Wednesday, March 28, 2007

Escape from Ecuador



ok, so i actually was working on this blog before and then my computer froze and it erased everything. so as a matter of principal i refused to retype my work, however, i realize now that you may perhaps be wondering what became of me.


well i'm alive and back in the USA!



just barely though. turns out when i went to the country they entered me under my missionary visa (i used to live there hence the visa) they neglected to tell me this though. here i thought i was happily traveling as any other american citizen when in truth i wasn't, i was being slowly drawn deeper and deeper into their deceitful web of bureaucracy and red tape.

To explain the situation that exists in Ecuador would take far to long, but basically when someone living in Ecuador, either a national or an ex-pat, or someone living there with a visa, would like to leave, they then need to take their censo (ecuadorian id card) and their permiso de salir (small piece of paper valid for one year, costing aproximately $12 when obtained illegally through a travel agent as i had done, that states the holder of said paper is allowed to leave the country) with them to the airport. at the airport they pass through the immigration line, show their valid passport, their censo, and their permiso de salir, and then are waived through.


to get back to my story, it was saturday night and i was back at the airport for my second attempt to leave the country. this time i was making excellent progress as i had my ticket and there was no delay in tonights flight. i felt as though it would be smooth sailing from then on. i was wrong.

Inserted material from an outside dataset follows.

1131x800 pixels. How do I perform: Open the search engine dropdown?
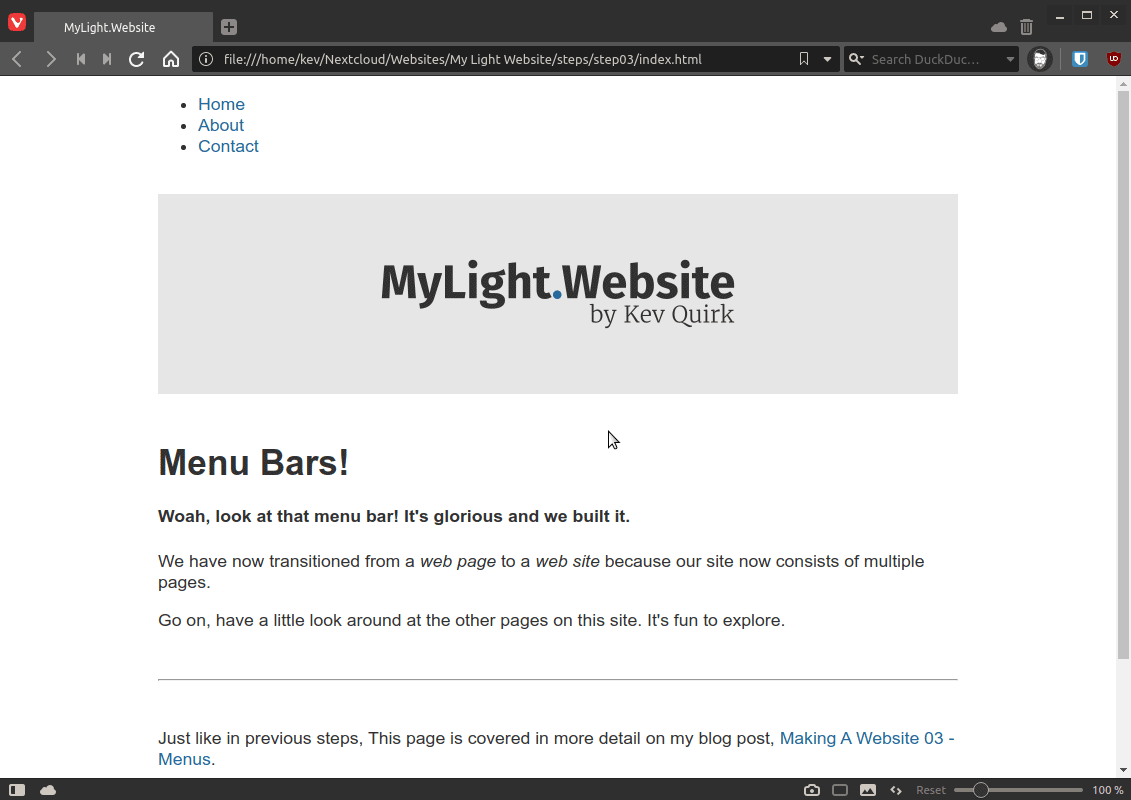click(x=856, y=59)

i had gotten to the airport a bit later than the recommended time and so, was the last person in all the lines. there i was, standing in front of the immigration officer. i hand him my passport completely unaware that there could be any kind of problem, after all i was an american citizen. that american passport is like a golden ticket when traveling in and out of countries. then suddenly the officer turns to me and asks if i speak spanish, i tell him some, and he says to me while holding up my visa "where is your censo, where is your permiso de salir?" and i tell in, in bad but completely understandable terms, i do not have them because i was only here for 2 weeks on a medical mission trip.


he then tells me "you can't leave ecuador"

WHAT?!?! i think he must be joking, or at the very least looking for some kind of bribe, but he calls another officer over to verify the fact with them that since i have an ecuadorian visa that is still valid i need to have my censo and permiso to leave the country


i think, that's it, i know how hard it was to get those papers in the first place, a task to difficult to be attempted twice, especially now that i wasn't even living in the country. i might as well start looking for an apartment and resign to the fact that i was going to have to live here forever. then i decided to call my ecuadorian friend in one last desperate attempt to leave. so i call and i frantically tell him "THEY WON'T LET ME LEAVE!!!" and then had the cell phone over to the immigration police.


i don't know what exactly was said but in the end my friend put his mother-in -law, who evidentally knows importnant people in the immigration world, on the phone and whatever she said was persuasive enough for the officer to hand me back my passport, tell me i was in huge trouble if i tell anyone about this, and then waives me through.


so i made it back, got back on sunday and then monday morning was back at work. today was laundry/taxes day and i'm proud to say that i got both accomplished. i know from previous experience that it's not a good idea to let clothes that had been previously worn in humid weather while riding a donkey through knee deep mud sit in a closed suitcase for too long.